Plateaus typically come at the end of growth, not decline. It’s near the top of the closest hill where we can most easily find that settling place, and when we do we can find it equally easy to stay there. Plateaus are most commonly caused by lost vision among the rank and file. People are pleased with yesterday’s victories and are prone to bask in them until the momentum they provided slips away. Without vision, forward movement ceases and soon the pond from which we once fished out great ideas and efforts begins to grow stagnant.
People who join the leadership ranks in times of plateau are often a different breed than those who stepped forward when we were climbing. These friends, good people all of them, tend to be more managerial types—they can help us consolidate the previous gains and build systems that sustain them. These folks are good at doing what we’ve done and even adding some efficiencies to how we do it, but they’re not typically good at doing something new. In fact, the status quo that led to their leadership slot becomes something to subconsciously protect and taking chances on new ideas feels threatening.
I’ve worked in more than one organization that was trapped in this quicksand. New ideas, new product designs, new ministry foci, were typically met with “why that won’t work” or “why we can’t do that” type of responses. Often in such places, salesman or others responsible for the frontlines of customer engagement bring ideas that are quickly shot down by those who must produce them.
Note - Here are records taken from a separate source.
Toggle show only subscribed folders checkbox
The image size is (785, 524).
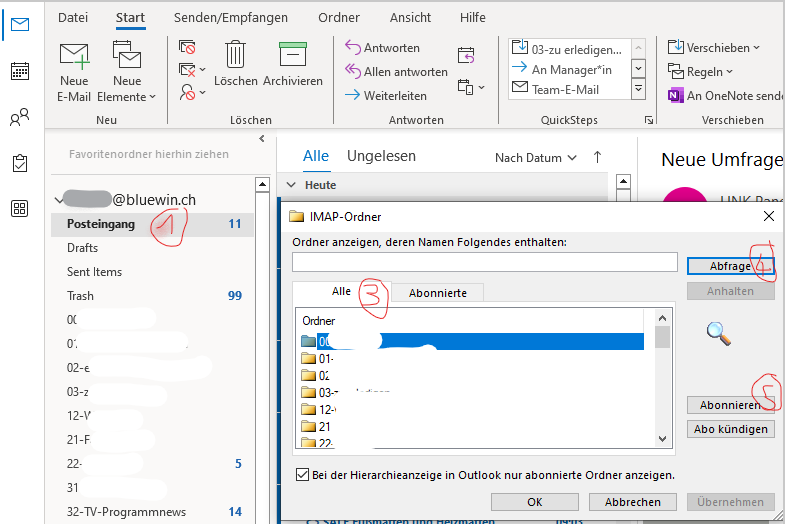(303, 475)
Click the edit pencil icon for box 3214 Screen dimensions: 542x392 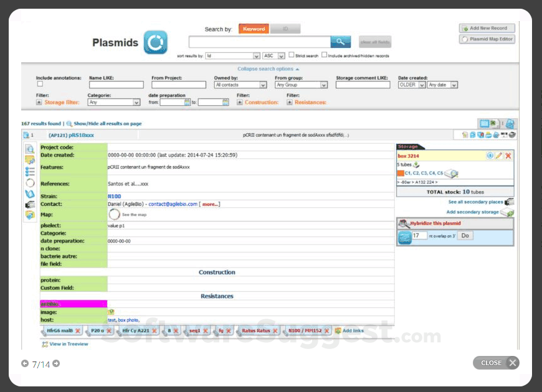(499, 156)
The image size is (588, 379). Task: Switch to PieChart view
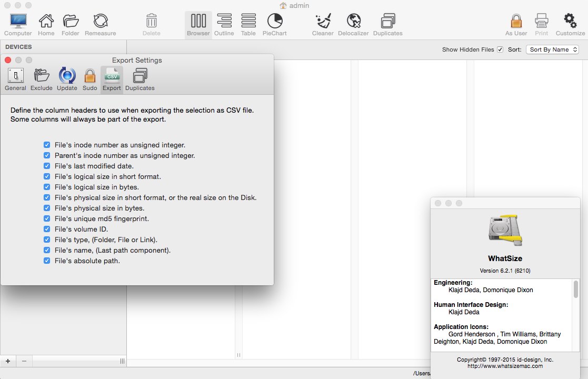[x=274, y=25]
In the church, it’s the ministry leaders who dream of new approaches only to have those governing the purse strings easily dismiss them.
A culture of “no” doesn’t always feel like a negative culture. Usually those who create it believe they are acting responsibly, avoiding careless spending, following the rules, or maintaining good stewardship in their efforts. This is simply who these leaders are and how the world they have created works most comfortably. Unfortunately, their sustaining motivation can lock an organization into zero growth mode.
Some have made a big deal of the difference between leaders and managers, and this is the arena where that difference makes sense. Surely, every entity needs both, but if your organization is quicker with the “no” than the “yes” it could be because you have managers in chairs where leaders should sit. Frustrated leaders call these folks “bureaucrats” or other less than attractive names, but what they have identified is a culture that hears “no” before it considers the possibilities ahead, a culture that’s better at setting up camp than going into battle.
Truth is, in the church this culture can grow out of frustration over what we really can’t do. When we see other ministries scale the mountain and celebrate the successes we long for, we want to take their climbing tools and join the fun. But then we realize those tools weren’t meant for our ascent and we add to our list of what we apparently can’t do. As that list grows, so does our tendency to greet future new ideas with the “no” we’ve learned from experience.
So…what do you do? Well, that conversation is yet ahead of us. But the first and necessary step is to say “yes” when someone asks, “do we need to change?” Plateau is so easy to deny and inaction is equally easy to justify. Now, the road out doesn’t come with just any new approach or idea, but it will never come at all until we recognize that a plateau has us in its grasp.